Desde allí, asombrado, contemplaba los rebaños
de ovejas merinas que le rozaban la pana de sus pantalones con las vedijas,
descendiendo hacia el sur en invierno y acercándose al norte en verano, en
busca de pastos; como, desde siempre, se había hecho. Rebaños guiados por
pastores de recia y tostada piel y zurrón de cuero, ayudados por mastines de
collar de tachuelas y lengua afuera, fieles a sus amos y firmes ante el lobo. Y
les seguía con la mirada y otras veces con los pies hasta la majada
improvisada, donde los pastores encerraban a las ovejas en las teleras para
pasar la noche, y, junto a la hoguera, entre historias exageradas, romances
milenarios y chascarrillos sicalípticos, aguardaban a que el sueño les meciese
entre sus brazos. Más de una noche pasó el joven naturalista acurrucado junto a
las brasas, en compañía de los pastores; más de un día les acompañó por la Cañada Real Trujillana
escuchando sus historias, viendo su forma de vida ancestral, y, fijándose en el
ganado, en los perros, en los pastores, observó el bien que aportaban al valle
de donde ya formaba parte.
Y los años
pasaron y al ruido de los esporádicos camiones que esputaban humo negro, les
sustituyó el ruido de las escavadoras que asolaron parte del bosque; que
aplastaron encinas, quejigos, alcornoques y madroños que crujían ferozmente,
como en un desesperado grito de resistencia final, bajo las gélidas cadenas
metálicas que arrastraban las tétricas máquinas de devastación. Y, para más
inri, el bosque de ribera, donde audaz se acercaba el zorrillo a beber, yacía
bajo las aguas embalsadas; y el puente donde tantas veces fue feliz junto a las
ovejas, bajo el vuelo de los milanos, se había ahogado irremediablemente,
ocultando los sillares que tan caros le resultaron al Obispo de Plasencia y señor
de Jaraicejo. Y el joven naturalista se vio obligado a actuar, a intentar
frenar los destrozos en el bosque y la ruina que se cernía sobre los habitantes
de los cuatro lugares, de la comarca, de la provincia y, por ende, del país. Y
movió Roma con Santiago, y movilizó a la gente del lugar, y pisó despachos de
burócratas, y alertó a la comunidad científica, y se dejó la piel en ello. Pero
el fruto se recogió y aquel valle y aquellas sierras y aquellos árboles y
aquellos buitres y aquellas águilas y aquellos linces fueron protegidos.

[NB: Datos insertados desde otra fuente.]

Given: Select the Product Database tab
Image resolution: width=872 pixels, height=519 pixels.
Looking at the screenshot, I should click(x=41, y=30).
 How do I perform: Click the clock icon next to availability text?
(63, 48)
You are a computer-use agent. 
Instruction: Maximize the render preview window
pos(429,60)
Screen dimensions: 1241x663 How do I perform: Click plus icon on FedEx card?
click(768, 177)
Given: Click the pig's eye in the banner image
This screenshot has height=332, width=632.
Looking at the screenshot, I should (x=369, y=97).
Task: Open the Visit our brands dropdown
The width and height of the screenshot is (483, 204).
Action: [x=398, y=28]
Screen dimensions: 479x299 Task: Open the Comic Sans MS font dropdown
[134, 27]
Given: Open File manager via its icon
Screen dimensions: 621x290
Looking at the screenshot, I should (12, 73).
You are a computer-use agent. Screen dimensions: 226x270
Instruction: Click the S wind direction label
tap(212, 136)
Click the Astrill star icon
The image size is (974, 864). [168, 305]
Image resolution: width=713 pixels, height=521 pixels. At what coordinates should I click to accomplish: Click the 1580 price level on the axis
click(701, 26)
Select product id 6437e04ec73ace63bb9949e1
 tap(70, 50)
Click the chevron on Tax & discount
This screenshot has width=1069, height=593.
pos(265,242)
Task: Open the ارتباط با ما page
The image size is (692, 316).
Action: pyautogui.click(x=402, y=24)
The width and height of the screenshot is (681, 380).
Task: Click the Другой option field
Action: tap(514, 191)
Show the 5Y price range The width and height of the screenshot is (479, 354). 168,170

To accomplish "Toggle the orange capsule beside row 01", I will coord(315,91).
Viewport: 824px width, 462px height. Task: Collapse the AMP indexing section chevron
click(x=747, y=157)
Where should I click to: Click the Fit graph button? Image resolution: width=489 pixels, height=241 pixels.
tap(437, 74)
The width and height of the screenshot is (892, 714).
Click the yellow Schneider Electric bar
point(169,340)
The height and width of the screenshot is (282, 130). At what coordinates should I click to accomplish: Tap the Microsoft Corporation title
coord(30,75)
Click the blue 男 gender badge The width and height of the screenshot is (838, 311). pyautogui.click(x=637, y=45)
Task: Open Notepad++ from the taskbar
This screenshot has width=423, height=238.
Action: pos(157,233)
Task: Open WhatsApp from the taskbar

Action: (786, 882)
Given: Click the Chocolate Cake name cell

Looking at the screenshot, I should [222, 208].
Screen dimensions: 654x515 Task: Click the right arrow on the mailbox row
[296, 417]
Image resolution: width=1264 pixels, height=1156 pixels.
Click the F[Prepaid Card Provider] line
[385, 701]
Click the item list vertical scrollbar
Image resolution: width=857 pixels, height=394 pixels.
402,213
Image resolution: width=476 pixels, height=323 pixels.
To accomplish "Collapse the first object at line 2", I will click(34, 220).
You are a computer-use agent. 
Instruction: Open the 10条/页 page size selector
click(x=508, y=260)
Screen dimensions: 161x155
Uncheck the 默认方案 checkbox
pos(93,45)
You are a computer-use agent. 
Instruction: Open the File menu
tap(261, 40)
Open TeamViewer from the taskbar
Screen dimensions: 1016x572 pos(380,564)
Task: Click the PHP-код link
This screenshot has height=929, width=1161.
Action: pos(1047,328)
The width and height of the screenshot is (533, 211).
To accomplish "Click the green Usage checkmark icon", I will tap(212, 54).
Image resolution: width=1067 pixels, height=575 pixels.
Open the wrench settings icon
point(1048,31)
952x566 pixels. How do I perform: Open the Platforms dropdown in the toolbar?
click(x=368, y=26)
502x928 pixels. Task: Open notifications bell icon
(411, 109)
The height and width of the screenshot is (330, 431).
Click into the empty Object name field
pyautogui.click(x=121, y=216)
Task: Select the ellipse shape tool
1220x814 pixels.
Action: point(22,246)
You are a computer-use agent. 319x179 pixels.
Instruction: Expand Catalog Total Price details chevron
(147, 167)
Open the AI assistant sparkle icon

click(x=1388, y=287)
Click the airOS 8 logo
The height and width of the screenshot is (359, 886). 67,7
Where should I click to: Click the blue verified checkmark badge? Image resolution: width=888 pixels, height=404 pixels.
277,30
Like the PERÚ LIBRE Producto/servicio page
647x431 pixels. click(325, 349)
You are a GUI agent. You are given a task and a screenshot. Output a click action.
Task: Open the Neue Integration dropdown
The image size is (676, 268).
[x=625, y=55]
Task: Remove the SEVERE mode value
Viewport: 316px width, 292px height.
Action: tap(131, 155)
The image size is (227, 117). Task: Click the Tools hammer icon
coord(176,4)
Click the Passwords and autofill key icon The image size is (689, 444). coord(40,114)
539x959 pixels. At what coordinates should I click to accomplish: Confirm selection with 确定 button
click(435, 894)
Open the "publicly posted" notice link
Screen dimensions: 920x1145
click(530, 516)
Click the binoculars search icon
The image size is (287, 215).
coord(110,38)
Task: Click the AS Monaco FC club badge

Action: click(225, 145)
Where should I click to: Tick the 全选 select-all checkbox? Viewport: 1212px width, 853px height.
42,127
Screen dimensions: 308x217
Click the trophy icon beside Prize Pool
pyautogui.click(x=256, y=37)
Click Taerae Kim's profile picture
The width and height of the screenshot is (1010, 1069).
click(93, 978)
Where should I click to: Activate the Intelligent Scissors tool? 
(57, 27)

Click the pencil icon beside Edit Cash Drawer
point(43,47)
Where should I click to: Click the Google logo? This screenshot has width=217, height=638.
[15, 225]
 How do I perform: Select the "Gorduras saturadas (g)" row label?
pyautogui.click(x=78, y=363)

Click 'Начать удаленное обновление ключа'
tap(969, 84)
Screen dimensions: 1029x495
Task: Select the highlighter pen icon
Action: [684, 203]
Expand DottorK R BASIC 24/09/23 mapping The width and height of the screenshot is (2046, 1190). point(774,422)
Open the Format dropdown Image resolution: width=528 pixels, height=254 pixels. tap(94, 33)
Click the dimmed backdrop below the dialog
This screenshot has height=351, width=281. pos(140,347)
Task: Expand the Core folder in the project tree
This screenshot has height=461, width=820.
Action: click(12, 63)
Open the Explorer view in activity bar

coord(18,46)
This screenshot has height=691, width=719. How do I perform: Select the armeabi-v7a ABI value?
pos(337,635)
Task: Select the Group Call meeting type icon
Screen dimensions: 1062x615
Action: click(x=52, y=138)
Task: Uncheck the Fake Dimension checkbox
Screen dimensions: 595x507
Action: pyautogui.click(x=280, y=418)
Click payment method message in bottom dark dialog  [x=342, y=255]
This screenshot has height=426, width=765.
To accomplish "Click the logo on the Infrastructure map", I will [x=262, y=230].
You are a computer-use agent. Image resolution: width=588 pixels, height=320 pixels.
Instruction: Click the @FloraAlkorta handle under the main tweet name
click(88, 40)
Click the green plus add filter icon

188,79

Hoy la sierra se alegra cuando el ya no tan joven
naturalista bandea sus rebaños de merinas por la cañada donde tanto aprendió
del oficio trashumante. Rebaños que a su paso dejan porciones de lana enredadas en las puntiagudas
hojas de los espinos y en las de las pequeñas encinas que buscan su futuro bajo el sol
extremeño; que dejan, igualmente a su paso, un espeso manto de beneficiosas
boñigas. Cruza el puente por donde discurre el antiquísimo cordel, levanta su
cabeza, entorna los ojos para eludir la claridad del sol y avista un buitre
negro que, elegantemente y sin aletear, asciende acunado por la corriente de
aire que le trasladará en busca de su exánime alimento.